また、一般式(2)においては、R21がメチル基、エチル基、n-プロピル基、又はi-プロピル基であり、且つR22が水素原子であることが好ましく、R21がメチル基であり、且つR22が水素原子であることがより好ましい。
【0052】
一般式(1)においてR13及びR14は、独立して、4位にのみ置換基を有するアリール基であって、当該置換基が、ヘテロ原子及びハロゲン原子からなる群より選ばれる少なくとも1種の原子を含有してもよい炭素数3以上6以下の炭化水素基である。
R13及びR14は、互いに同一であることが好ましい。
アリール基としては、フェニル基が好ましい。
R13及びR14が置換基として有する炭化水素基が含んでいてもよいヘテロ原子としては、例えば、ケイ素、酸素、硫黄、窒素、ホウ素、リンなどが挙げられる。
また、R13及びR14が置換基として有する炭化水素基がヘテロ原子を含有する場合、当該ヘテロ原子は炭素鎖内に存在して炭素-炭素結合の間に介在していてもよい。

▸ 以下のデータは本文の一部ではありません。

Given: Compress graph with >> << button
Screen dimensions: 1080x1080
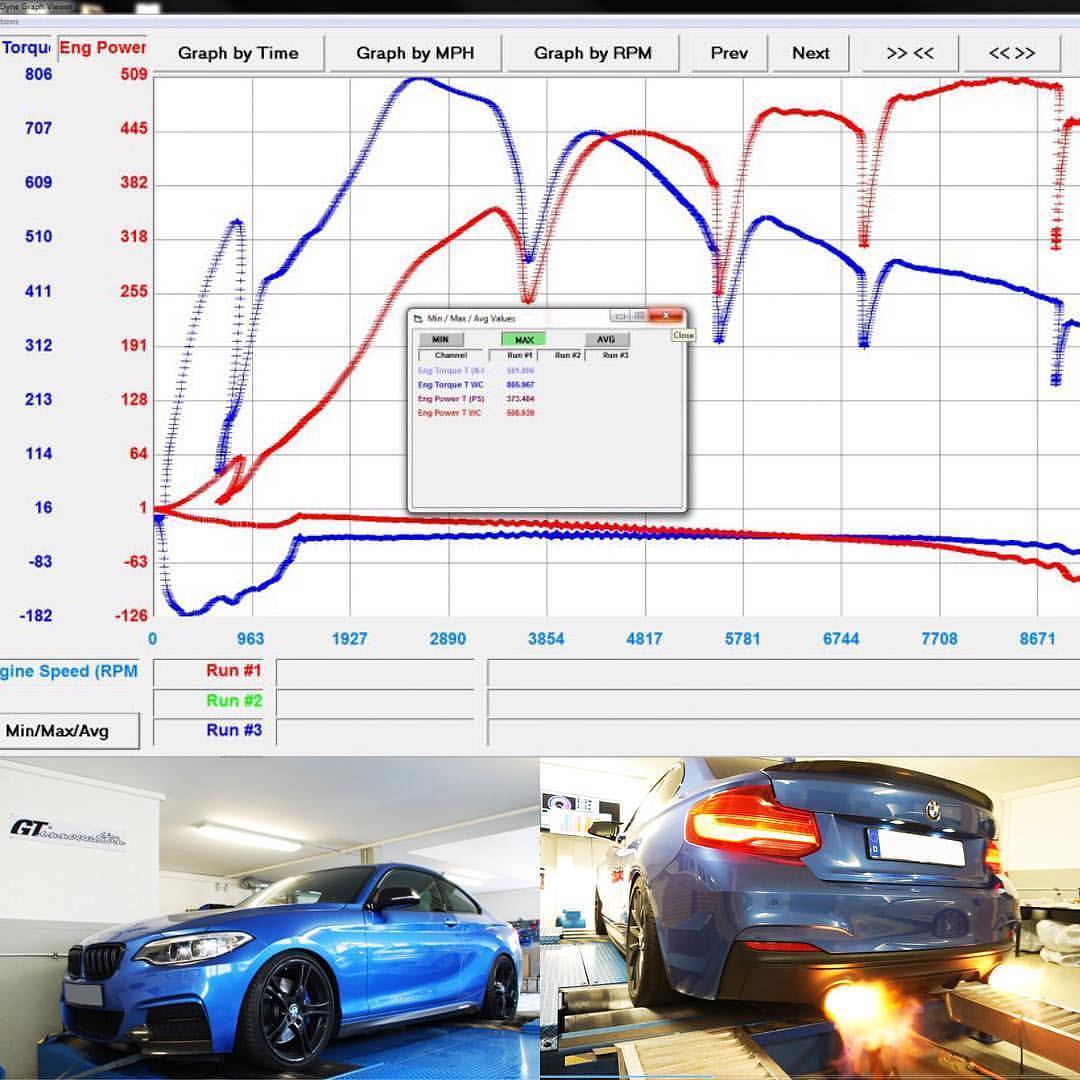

R13及びR14が置換基として有する炭化水素基が含んでいてもよいハロゲン原子としては、例えば、フッ素原子、塩素原子、臭素原子、沃素原子などが挙げられる。
R13及びR14が置換基として有する炭化水素基の炭素数は、3以上6以下であればよく、好ましくは3以上5以下、より好ましくは3または4、更に好ましくは4である。
アリール基の置換基として有する炭素数3以上6以下の炭化水素基は、例えば、アルキル基、シクロアルキル基、芳香族炭化水素基のいずれであってもよいが、3級炭化水素基であることが好ましく、3級アルキル基であることがより好ましい。
【0053】
R13及びR14の好ましい構造としては、例えば、下記一般式(3)で表されるフェニル基(Ph)の4位に置換基を有する構造が挙げられる。
4-R31-Ph- ・・・一般式(3)
[一般式(3)中、R31は、ヘテロ原子及びハロゲン原子からなる群より選ばれる少なくとも1種の原子を含有してもよい炭素数3以上6以下の炭化水素基である。但し、R31は、一般式(1)中のR11及びR12が有する置換基とは異なる構造を有する。]
【0054】
R31の好ましい例としては、例えば、i-プロピル基、n-ブチル基、i-ブチル基、s-ブチル基、t-ブチル基、トリメチルシリル基、n-ペンチル基、n-ヘキシル基、シクロプロピル基、シクロペンチル基、シクロヘキシル基、フェニル基、及びフリル基が挙げられ、特に好ましくはt-ブチル基である。
【0055】
上記一般式(1)で表されるメタロセン化合物は、R11及びR12における5員環を構成する複素環基が有する置換基と、R13及びR14におけるアリール基が有する置換基とは同一ではなく、当該複素環基の置換基のうち、炭素原子とヘテロ原子との合計数が最も大きい置換基の当該合計数が、当該アリール基の置換基が有する炭素原子とヘテロ原子との合計数よりも小さい。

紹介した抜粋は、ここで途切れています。